News

Gold for the Water Cube


9 June 2009

Leading British engineering design firm Arup has won the 40th annual MacRobert Award, the UK's biggest prize for engineering innovation.

HRH the Duke of Edinburgh presented the team with a £50,000 prize and the solid gold MacRobert Award medal at the Royal Academy of Engineering Awards dinner last night (9 June).

The team members sharing the prize are:

  • Project director, Tristram Carfrae
  • Structural engineer, Mark Arkinstall
  • Building modeller, Stuart Bull
  • Sustainability energy and façade engineer, Haico Schepers
  • Fire engineer, Marianne Foley.

The Award is given for Arup's visionary National Aquatic Centre, known as the Water Cube, and the setting for so many phenomenal swimming events at last summer's Olympic Games. The project team made revolutionary use of virtual prototyping, which is changing the way both Arup and the building industry approach new projects.

The Water Cube, now providing a legacy in Beijing as a vast integrated water venue, contains leisure, training and competition centres. Conceptually, the Water Cube is an insulated greenhouse made from a lightweight structure based on the geometry of soap bubbles and clad in a space-age plastic material called ETFE. With 22,000 individual pieces and 12,000 joints, the polyhedral space frame is extremely energy-efficient and possibly the most earthquake-resistant building ever built.

Setting new benchmarks for environmental impact and resource consumption, the building incurs minimal operating costs. It captures 20 per cent of the incident solar energy - more than would be captured by cladding the entire building in photovoltaic panels. It also requires 90 per cent less potable water than an equivalent structure and uses 55 per cent less artificial lighting.

Dr Geoff Robinson, Chairman of the MacRobert Award Judging Panel, says: "The Water Cube was a stunning showpiece of the 2008 Beijing Olympics. Its breathtaking architecture is matched by engineering innovations in fabrication, materials and environmental management, and a project schedule that many regarded as impossible. It shows yet again that UK engineering companies are amongst the best in the world."

The team's revolutionary use of multidisciplinary virtual prototyping and a holistic approach to building design represents a construction industry milestone. No longer does each new building need to serve as its own prototype. Instead, the technologies used to design the Water Cube will allow the building industry to match manufacturing sectors like the automotive industry in terms of cost, quality, and reliability.
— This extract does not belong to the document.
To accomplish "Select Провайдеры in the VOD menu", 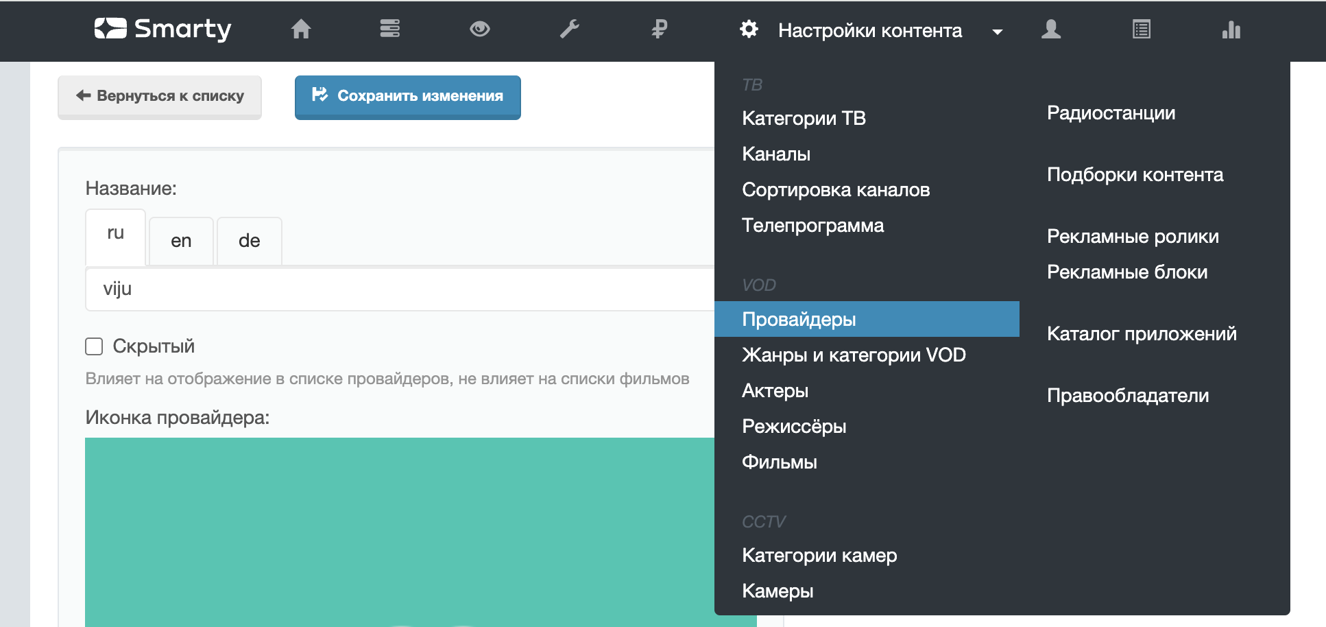I will pos(799,319).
"There is very little continuous learning in the building industry," says team leader Tristram Carfrae, "but virtual prototyping can change that, enabling us to achieve greater quality with less time and less money."

The team's new approach enables all engineering disciplines to use the same data sets, to work in 3D and to tune a new building for optimal performance and also model the way people move around inside it. The new methods have been used on projects around the world, including Giza's Grand Egyptian Museum and New York's Fulton Street Transit Centre.

London's Science Museum will be showcasing all four MacRobert Award finalists in a special display in the Antenna science news gallery. The free exhibition runs from mid-June until Spring 2010. The display will give visitors a unique opportunity to see the prize-winning technology for themselves. The Antenna gallery is devoted entirely to new developments in the fast-moving world of science and technology represented through a series of constantly-updated exhibitions.

Arup faced tough competition to win the Award - also shortlisted for this year's MacRobert Award were:

  • Orthomimetics Ltd for novel medical implants enabling bone and soft tissue to regenerate themselves after joint injuries, aiding recovery and avoiding or delaying the need for joint replacement surgery.
  • QinetiQ for the Tarsier system which automatically detects debris on airport runways, saving time and improving safety. Foreign objects and debris left on the runway can be catastrophic, as shown by the loss of Concorde in Paris in July 2000 after it ran over a piece of metal on take-off.
  • Rolls-Royce plc for the Trent 900 gas turbine Aeroengine, providing power for the Airbus A380, the world's largest passenger aircraft, for which it was the launch engine.